The petitioners also say the SJC ignored Supreme Court precedent by assuming other states would apply an apportionment formula different from the formula used in the Massachusetts statute.

First Marblehead’s attorney, John S. Brown, senior counsel at Morgan, Lewis & Bockius LLP in Boston, didn’t immediately respond to requests for comment.

Applying ‘Wynne’ Internal Consistency Test

In the Aug. 12 opinion, the SJC affirmed the state Appellate Tax Board’s finding that all of Gate’s interests in the securitized loans were properly assigned to Massachusetts under the FIET’s apportionment rules, resulting in a greater tax liability than Gate had calculated.

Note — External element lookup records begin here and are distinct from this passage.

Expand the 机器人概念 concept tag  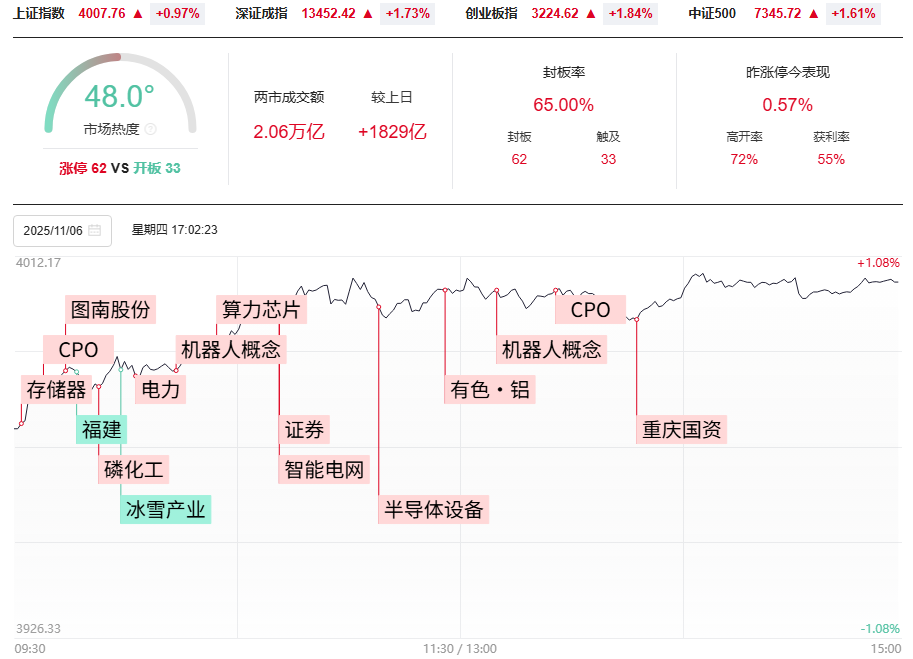pyautogui.click(x=230, y=349)
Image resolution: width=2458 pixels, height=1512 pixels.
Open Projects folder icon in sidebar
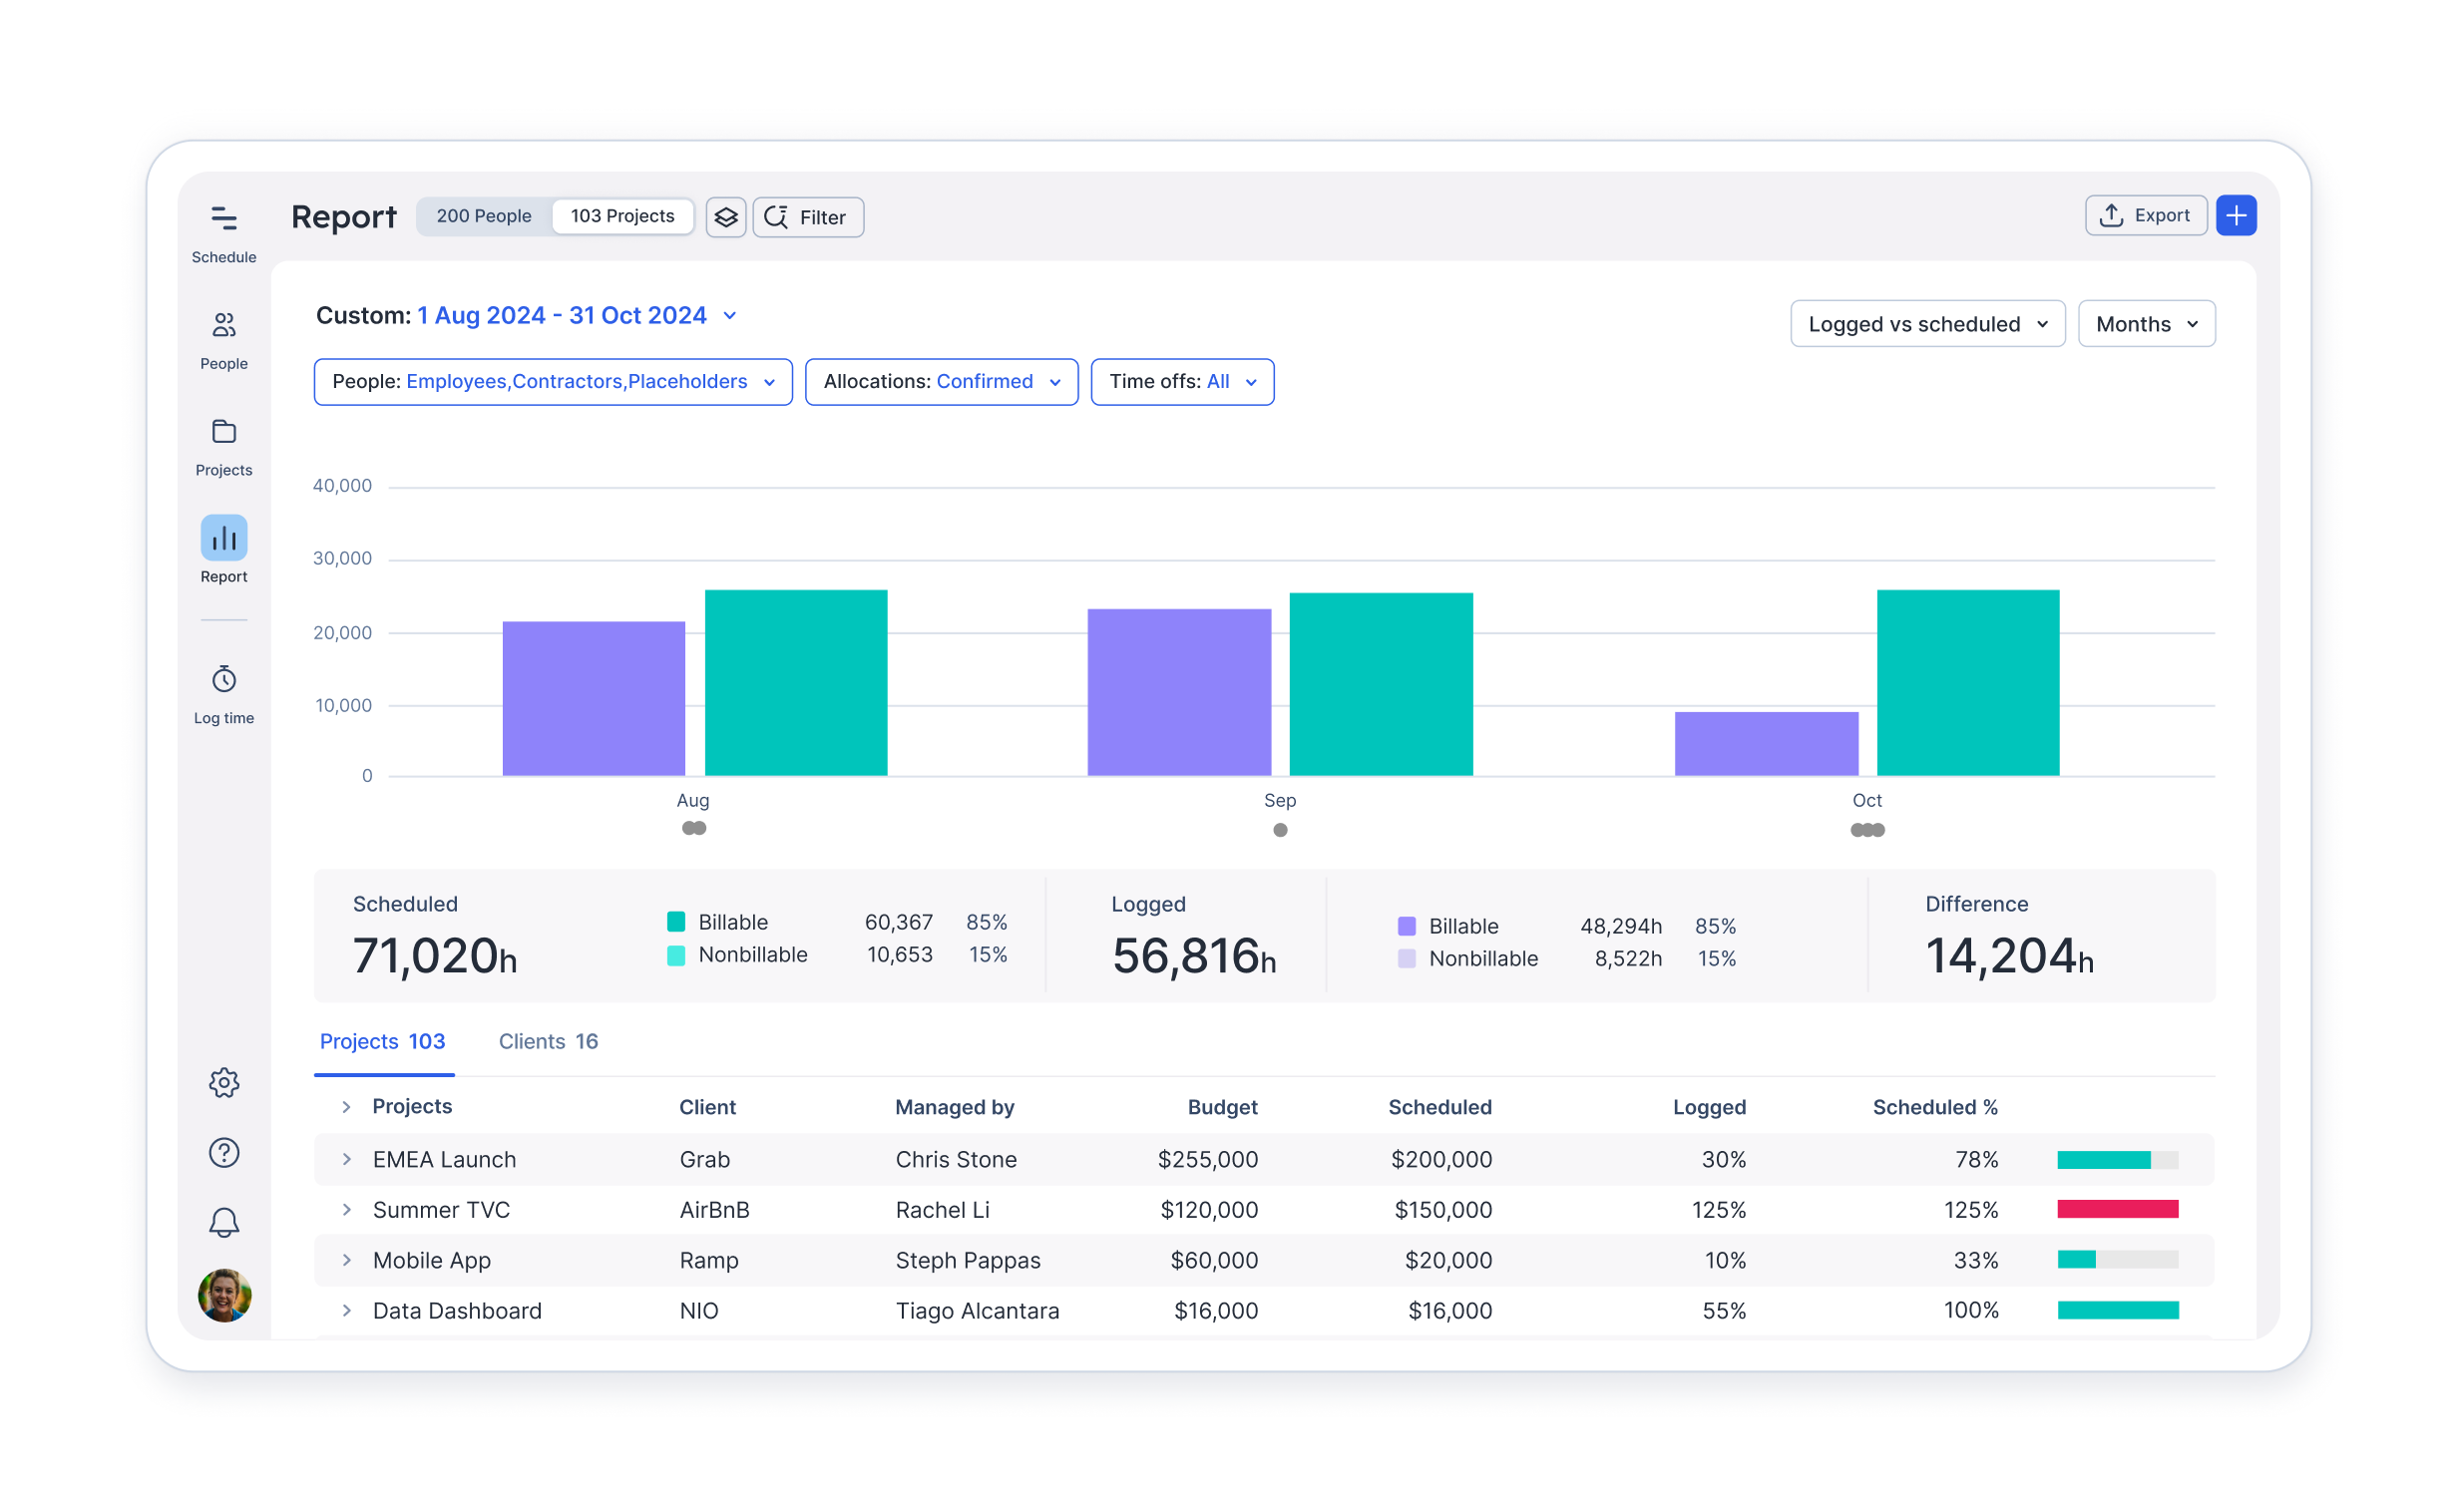(x=223, y=432)
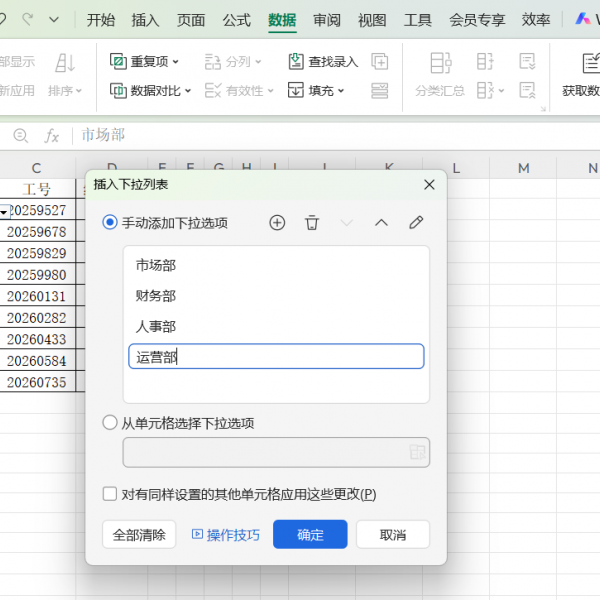Click the add option plus icon
This screenshot has width=600, height=600.
click(278, 223)
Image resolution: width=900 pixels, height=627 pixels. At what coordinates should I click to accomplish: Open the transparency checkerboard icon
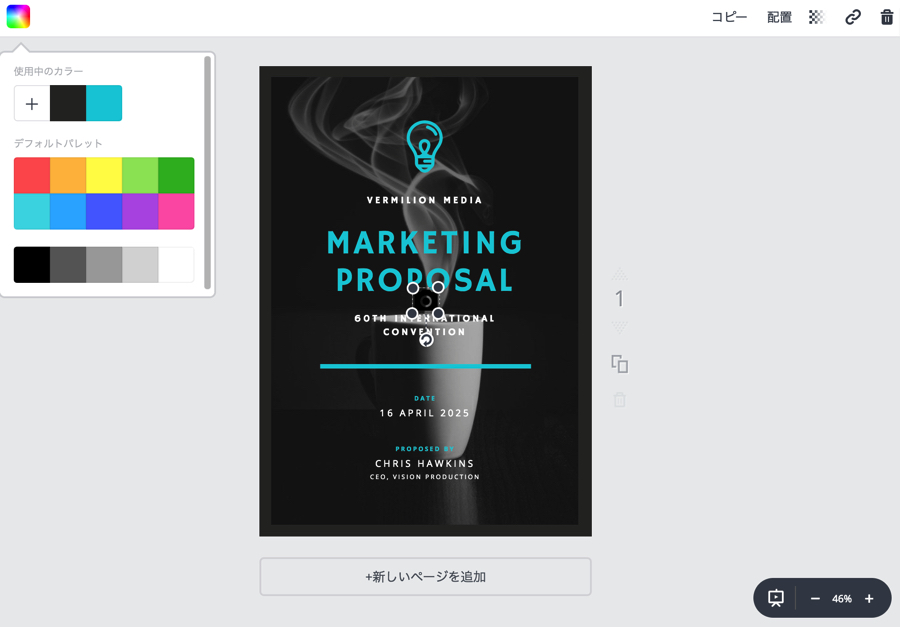point(816,17)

That was the second time the SJC upheld the tax board’s decision. The U.S. Supreme Court vacated its first opinion in the case, issued in January 2015, ordering that the matter be reconsidered in light of the high court’s May 2015 ruling in Wynne, in which the court ruled that Maryland discriminated against interstate commerce by taxing resident individuals on all of their income without a credit for taxes paid to other states, while taxing nonresidents on their income sourced to Maryland ( Comptroller of Treasury of Md. v. Wynne , U.S., No. 13-485, 5/18/15 ).

The SJC held that Massachusetts’ application of the FIET met the “internal consistency” test.